" Je veux du sexe mais pas d'amour, pas de baiser, pas d'être aimé, pas d'alentour ..."
Si l'on reprend les mots de Beaupain, titre de cette critique, on peut penser à Angèle au début de ce film qui commence par un p'tit coup, comme ça dans un coin. Première scène qui nous présente d'emblée Angèle, une fille un peu sauvage mais douce à la fois parce que complètement perdue. Elle ne sait pas très bien comment s'exprimer et puis surtout elle ne semble pas avoir vraiment appris la subtilité. C'est après avoir déposé une petite annonce,qu'elle rencontre Tony, marin. C'est un peu la Stéphanie de "De rouille et d'os" mais avec des jambes. Une petite femme qui ne sait plus bien comment avancer dans la vie... Ce n'est pas que Tony le sache mieux qu'elle mais bon, ils vont essayer quand même, avec peu de mots, peu d'envie aussi de s'apprivoiser, doucement dans un milieu peu propice à la beauté des corps, très masculin où Angèle tente de s'insérer en vidant des poissons.

CONSIGNES:
[A] Renvoyez tel quel le passage de la critique qui s'ouvre sur les mots contenant « Si l'on reprend » et se clôt sur « vidant des poissons. ».
[B] Quels noms propres de personnes ou de personnages la critique du film cite-t-elle ?
[C] Pouvez-vous écrire la suite de la critique du film sur Angèle et Tony, en reprenant après sa dernière phrase ?
Les enregistrements ne sont d'aucune utilité ici.

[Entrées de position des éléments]
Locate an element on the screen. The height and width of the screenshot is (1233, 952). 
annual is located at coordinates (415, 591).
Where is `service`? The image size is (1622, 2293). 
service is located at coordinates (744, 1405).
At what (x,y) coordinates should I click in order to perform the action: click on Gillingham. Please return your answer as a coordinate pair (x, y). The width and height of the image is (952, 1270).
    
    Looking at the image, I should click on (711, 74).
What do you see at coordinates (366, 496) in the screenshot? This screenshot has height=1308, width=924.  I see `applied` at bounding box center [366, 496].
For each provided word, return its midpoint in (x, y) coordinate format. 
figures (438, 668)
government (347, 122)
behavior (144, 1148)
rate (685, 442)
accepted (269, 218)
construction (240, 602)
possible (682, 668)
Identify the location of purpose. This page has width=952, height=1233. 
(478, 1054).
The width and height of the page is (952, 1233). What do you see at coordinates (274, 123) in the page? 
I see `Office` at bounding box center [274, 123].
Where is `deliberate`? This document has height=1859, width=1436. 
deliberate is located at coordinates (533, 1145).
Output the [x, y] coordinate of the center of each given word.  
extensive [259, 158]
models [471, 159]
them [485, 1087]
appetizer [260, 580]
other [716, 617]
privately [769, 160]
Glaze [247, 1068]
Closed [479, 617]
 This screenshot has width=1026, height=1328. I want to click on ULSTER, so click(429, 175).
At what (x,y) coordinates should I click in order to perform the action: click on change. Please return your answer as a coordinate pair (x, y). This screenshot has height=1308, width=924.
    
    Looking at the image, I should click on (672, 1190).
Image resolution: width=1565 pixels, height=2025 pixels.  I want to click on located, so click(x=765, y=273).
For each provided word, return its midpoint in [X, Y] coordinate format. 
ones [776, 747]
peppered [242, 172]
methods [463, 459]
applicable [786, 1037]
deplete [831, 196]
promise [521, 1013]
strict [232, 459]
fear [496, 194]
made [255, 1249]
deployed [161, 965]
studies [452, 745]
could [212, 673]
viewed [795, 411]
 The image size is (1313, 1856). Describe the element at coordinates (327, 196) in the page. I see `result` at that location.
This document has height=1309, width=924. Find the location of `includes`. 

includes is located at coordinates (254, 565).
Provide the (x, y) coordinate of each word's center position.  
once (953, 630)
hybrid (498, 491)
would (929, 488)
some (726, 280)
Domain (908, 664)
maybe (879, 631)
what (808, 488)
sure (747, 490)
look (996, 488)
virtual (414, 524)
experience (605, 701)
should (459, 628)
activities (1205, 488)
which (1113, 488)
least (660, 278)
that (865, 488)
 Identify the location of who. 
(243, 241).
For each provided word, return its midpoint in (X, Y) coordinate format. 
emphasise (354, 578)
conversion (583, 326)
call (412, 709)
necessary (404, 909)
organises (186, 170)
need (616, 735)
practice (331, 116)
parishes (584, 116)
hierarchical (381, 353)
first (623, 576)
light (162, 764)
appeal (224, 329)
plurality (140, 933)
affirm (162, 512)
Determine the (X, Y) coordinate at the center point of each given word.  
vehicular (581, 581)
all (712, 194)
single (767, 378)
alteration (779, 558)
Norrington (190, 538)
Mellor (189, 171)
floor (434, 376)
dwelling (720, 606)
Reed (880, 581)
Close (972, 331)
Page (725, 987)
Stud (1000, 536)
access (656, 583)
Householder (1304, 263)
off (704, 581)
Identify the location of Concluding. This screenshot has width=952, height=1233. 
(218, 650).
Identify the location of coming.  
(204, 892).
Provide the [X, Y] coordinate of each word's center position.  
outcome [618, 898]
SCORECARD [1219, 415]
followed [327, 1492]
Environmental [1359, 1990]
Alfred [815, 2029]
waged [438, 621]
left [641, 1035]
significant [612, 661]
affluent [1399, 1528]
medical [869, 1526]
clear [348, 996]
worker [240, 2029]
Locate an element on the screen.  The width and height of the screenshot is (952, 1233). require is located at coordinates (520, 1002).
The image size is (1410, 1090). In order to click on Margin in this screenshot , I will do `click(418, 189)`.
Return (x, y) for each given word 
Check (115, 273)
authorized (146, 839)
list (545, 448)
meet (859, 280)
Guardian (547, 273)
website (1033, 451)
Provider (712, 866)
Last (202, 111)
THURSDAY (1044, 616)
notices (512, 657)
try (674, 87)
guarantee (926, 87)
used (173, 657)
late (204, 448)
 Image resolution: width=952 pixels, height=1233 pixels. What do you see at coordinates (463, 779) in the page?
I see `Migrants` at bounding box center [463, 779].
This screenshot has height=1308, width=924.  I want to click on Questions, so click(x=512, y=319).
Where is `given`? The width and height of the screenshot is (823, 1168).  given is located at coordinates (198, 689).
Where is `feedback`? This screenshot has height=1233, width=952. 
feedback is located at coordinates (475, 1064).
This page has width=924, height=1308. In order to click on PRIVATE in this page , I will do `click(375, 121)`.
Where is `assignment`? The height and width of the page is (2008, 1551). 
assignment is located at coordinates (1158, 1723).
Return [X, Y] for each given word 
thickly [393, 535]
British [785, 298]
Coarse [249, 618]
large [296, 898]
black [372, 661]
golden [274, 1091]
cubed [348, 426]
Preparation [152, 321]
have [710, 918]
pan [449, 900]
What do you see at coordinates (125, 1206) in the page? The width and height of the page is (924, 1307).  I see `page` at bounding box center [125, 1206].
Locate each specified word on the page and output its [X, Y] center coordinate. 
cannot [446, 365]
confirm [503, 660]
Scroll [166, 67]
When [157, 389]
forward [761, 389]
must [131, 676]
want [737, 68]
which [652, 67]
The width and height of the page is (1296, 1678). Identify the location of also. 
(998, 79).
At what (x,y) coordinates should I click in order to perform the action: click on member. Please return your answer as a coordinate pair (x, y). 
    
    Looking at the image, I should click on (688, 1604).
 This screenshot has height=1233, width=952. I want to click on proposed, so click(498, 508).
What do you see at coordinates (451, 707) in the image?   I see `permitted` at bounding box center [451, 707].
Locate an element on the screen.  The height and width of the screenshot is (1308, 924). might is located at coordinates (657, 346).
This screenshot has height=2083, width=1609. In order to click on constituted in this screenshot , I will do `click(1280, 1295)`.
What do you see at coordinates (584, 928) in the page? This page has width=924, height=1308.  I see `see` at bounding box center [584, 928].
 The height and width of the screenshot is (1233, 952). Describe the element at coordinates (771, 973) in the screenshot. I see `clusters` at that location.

RÉSULTATS DE L'EXERCICE:
[A]
Si l'on reprend les mots de Beaupain, titre de cette critique, on peut penser à Angèle au début de ce film qui commence par un p'tit coup, comme ça dans un coin. Première scène qui nous présente d'emblée Angèle, une fille un peu sauvage mais douce à la fois parce que complètement perdue. Elle ne sait pas très bien comment s'exprimer et puis surtout elle ne semble pas avoir vraiment appris la subtilité. C'est après avoir déposé une petite annonce,qu'elle rencontre Tony, marin. C'est un peu la Stéphanie de "De rouille et d'os" mais avec des jambes. Une petite femme qui ne sait plus bien comment avancer dans la vie... Ce n'est pas que Tony le sache mieux qu'elle mais bon, ils vont essayer quand même, avec peu de mots, peu d'envie aussi de s'apprivoiser, doucement dans un milieu peu propice à la beauté des corps, très masculin où Angèle tente de s'insérer en vidant des poissons.

[B] Beaupain, Angèle, Tony, Stéphanie

[C]
C'est un duo d'acteurs qui alors se lance où gravitent, autour, des seconds rôles: des parents, des grands-parents et même un fils qu'elle voudrait récupérer tout en ayant aussi peur que lui de se retrouver enfin. Il y a cette scène magnifique à l'école... Peu à peu les deux "amoureux malgré eux" tendent l'un vers l'autre leur coeur, celui qu'ils ont malgré toutes les tentatives pour le cacher, leurs yeux se font de plus en plus insistants quand ils se regardent et à la baise rapide que souhaitait Angèle succède l'envie réelle d'être avec l'autre même maladroitement, même avec l'espoir fragile d'un bonheur plus grand.
C'est un film rempli d'émotion et de justesse, où on passe beaucoup de temps à filmer Angèle à vélo. Un film qui filme la remontée vers le ciel de ce grand albatros à la Baudelaire, que Clotilde Hesme incarne avec cette petite tragédie que contient son jeu. Un albatros échoué sur un bateau avec ses "ailes de géant [qui] l'empêchent de marcher". Mais les hommes d'équipages tenteront d'abord la froideur avant d'accepter la douceur pour que l'albatros enfin puisse courir sur la plage toujours attaché à la Terre mais plus très loin de la grâce du ciel.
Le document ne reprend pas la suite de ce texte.